• [Aim of the exercise]:
Lay out these lines as a Markdown table with the columns "Row" and "Line," numbering each row and leaving out blank lines.

━━ Data ━━

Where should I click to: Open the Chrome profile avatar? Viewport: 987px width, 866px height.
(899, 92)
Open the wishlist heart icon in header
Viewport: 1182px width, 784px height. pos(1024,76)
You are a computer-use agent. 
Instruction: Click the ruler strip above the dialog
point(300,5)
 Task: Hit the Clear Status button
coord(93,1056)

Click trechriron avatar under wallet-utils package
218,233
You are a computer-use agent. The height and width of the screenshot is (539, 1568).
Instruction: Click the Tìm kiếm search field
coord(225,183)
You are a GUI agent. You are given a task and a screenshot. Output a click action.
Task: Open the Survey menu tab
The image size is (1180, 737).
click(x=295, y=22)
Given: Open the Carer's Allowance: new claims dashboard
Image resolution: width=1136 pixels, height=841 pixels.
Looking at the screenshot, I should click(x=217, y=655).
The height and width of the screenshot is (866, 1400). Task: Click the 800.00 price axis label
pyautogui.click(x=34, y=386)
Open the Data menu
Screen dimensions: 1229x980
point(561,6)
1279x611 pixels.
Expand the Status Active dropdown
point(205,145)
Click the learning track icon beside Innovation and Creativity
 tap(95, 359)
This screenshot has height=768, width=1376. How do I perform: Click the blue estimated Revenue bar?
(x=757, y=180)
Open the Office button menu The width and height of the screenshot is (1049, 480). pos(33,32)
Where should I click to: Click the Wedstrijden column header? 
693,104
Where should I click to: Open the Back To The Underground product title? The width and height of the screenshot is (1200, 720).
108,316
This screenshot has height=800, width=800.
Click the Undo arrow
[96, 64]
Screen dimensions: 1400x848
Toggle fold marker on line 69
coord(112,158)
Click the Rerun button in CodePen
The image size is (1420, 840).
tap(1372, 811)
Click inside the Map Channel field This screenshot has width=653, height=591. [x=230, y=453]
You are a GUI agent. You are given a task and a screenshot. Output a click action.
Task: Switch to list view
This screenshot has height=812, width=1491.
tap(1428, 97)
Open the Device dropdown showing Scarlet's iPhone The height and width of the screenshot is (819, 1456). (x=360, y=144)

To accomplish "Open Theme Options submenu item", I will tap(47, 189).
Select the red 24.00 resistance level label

━━━

• [Final result]:
| Row | Line |
|---|---|
| 1 | Where should I click to: Open the Chrome profile avatar? Viewport: 987px width, 866px height. |
| 2 | (899, 92) |
| 3 | Open the wishlist heart icon in header |
| 4 | Viewport: 1182px width, 784px height. pos(1024,76) |
| 5 | You are a computer-use agent.  |
| 6 | Instruction: Click the ruler strip above the dialog |
| 7 | point(300,5) |
| 8 |  Task: Hit the Clear Status button |
| 9 | coord(93,1056) |
| 10 | Click trechriron avatar under wallet-utils package |
| 11 | 218,233 |
| 12 | You are a computer-use agent. The height and width of the screenshot is (539, 1568). |
| 13 | Instruction: Click the Tìm kiếm search field |
| 14 | coord(225,183) |
| 15 | You are a GUI agent. You are given a task and a screenshot. Output a click action. |
| 16 | Task: Open the Survey menu tab |
| 17 | The image size is (1180, 737). |
| 18 | click(x=295, y=22) |
| 19 | Given: Open the Carer's Allowance: new claims dashboard |
| 20 | Image resolution: width=1136 pixels, height=841 pixels. |
| 21 | Looking at the screenshot, I should click(x=217, y=655). |
| 22 | The height and width of the screenshot is (866, 1400). Task: Click the 800.00 price axis label |
| 23 | pyautogui.click(x=34, y=386) |
| 24 | Open the Data menu |
| 25 | Screen dimensions: 1229x980 |
| 26 | point(561,6) |
| 27 | 1279x611 pixels. |
| 28 | Expand the Status Active dropdown |
| 29 | point(205,145) |
| 30 | Click the learning track icon beside Innovation and Creativity |
| 31 |  tap(95, 359) |
| 32 | This screenshot has height=768, width=1376. How do I perform: Click the blue estimated Revenue bar? |
| 33 | (x=757, y=180) |
| 34 | Open the Office button menu The width and height of the screenshot is (1049, 480). pos(33,32) |
| 35 | Where should I click to: Click the Wedstrijden column header?  |
| 36 | 693,104 |
| 37 | Where should I click to: Open the Back To The Underground product title? The width and height of the screenshot is (1200, 720). |
| 38 | 108,316 |
| 39 | This screenshot has height=800, width=800. |
| 40 | Click the Undo arrow |
| 41 | [96, 64] |
| 42 | Screen dimensions: 1400x848 |
| 43 | Toggle fold marker on line 69 |
| 44 | coord(112,158) |
| 45 | Click the Rerun button in CodePen |
| 46 | The image size is (1420, 840). |
| 47 | tap(1372, 811) |
| 48 | Click inside the Map Channel field This screenshot has width=653, height=591. [x=230, y=453] |
| 49 | You are a GUI agent. You are given a task and a screenshot. Output a click action. |
| 50 | Task: Switch to list view |
| 51 | This screenshot has height=812, width=1491. |
| 52 | tap(1428, 97) |
| 53 | Open the Device dropdown showing Scarlet's iPhone The height and width of the screenshot is (819, 1456). (x=360, y=144) |
| 54 | To accomplish "Open Theme Options submenu item", I will tap(47, 189). |
| 55 | Select the red 24.00 resistance level label |